Question

Two particles are projected from a tower of height 400 m & angles 45° & 60° horizontally. If they have the same time of flight, find the ratio of their velocities.

• A. $\frac{\sqrt3}{\sqrt2}$
• B. $\frac{\sqrt5}{\sqrt2}$
• C. $\frac{\sqrt3}{\sqrt4}$
• D. 1

Answer 1

Answer: (A)

$\frac{\sqrt3}{\sqrt2}$

Answer 2

To analyze the problem, we need to consider the equations of motion for both projectiles.

The time of flight T for a projectile launched from a height h is given by:

$T = \frac{2v \sin(\theta)}{g} + \sqrt{\frac{2h}{g}},$

where v is the initial speed of projection, $\theta$ is the angle of projection with the horizontal, g is the acceleration due to gravity, and h is the height of the launch point above the ground.

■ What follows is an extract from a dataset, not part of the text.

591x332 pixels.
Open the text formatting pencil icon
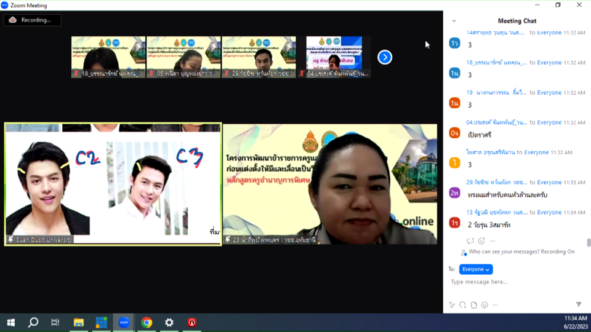452,305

For both projectiles, the total height of the tower is $h = 400 \, \text{m}$.

For Projectile A ($\theta = 45^\circ$):

$T_A = \frac{2v_A \sin(45^\circ)}{g} + \sqrt{\frac{2 \times 400}{g}}.$

Since $\sin(45^\circ) = \frac{\sqrt{2}}{2}$, this becomes:

$T_A = \frac{2v_A \cdot \frac{\sqrt{2}}{2}}{g} + \sqrt{\frac{800}{g}} = \frac{v_A \sqrt{2}}{g} + \sqrt{\frac{800}{g}}.$

For Projectile B ($\theta = 60^\circ$):

$T_B = \frac{2v_B \sin(60^\circ)}{g} + \sqrt{\frac{2 \times 400}{g}}.$

Since $\sin(60^\circ) = \frac{\sqrt{3}}{2}$, this becomes:

$T_B = \frac{2v_B \cdot \frac{\sqrt{3}}{2}}{g} + \sqrt{\frac{800}{g}} = \frac{v_B \sqrt{3}}{g} + \sqrt{\frac{800}{g}}.$

Equating the Times of Flight:

It is given that $T_A = T_B$, so:

$\frac{v_A \sqrt{2}}{g} + \sqrt{\frac{800}{g}} = \frac{v_B \sqrt{3}}{g} + \sqrt{\frac{800}{g}}.$

Cancelling $\sqrt{\frac{800}{g}}$ from both sides:

$\frac{v_A \sqrt{2}}{g} = \frac{v_B \sqrt{3}}{g}.$

Simplify:

$v_A \sqrt{2} = v_B \sqrt{3}.$

Finding the Ratio of Speeds: Rearranging for $\frac{v_A}{v_B}$:

$\frac{v_A}{v_B} = \frac{\sqrt{3}}{\sqrt{2}}.$

This can be written as:

$\frac{v_A}{v_B} = \sqrt{\frac{3}{2}}.$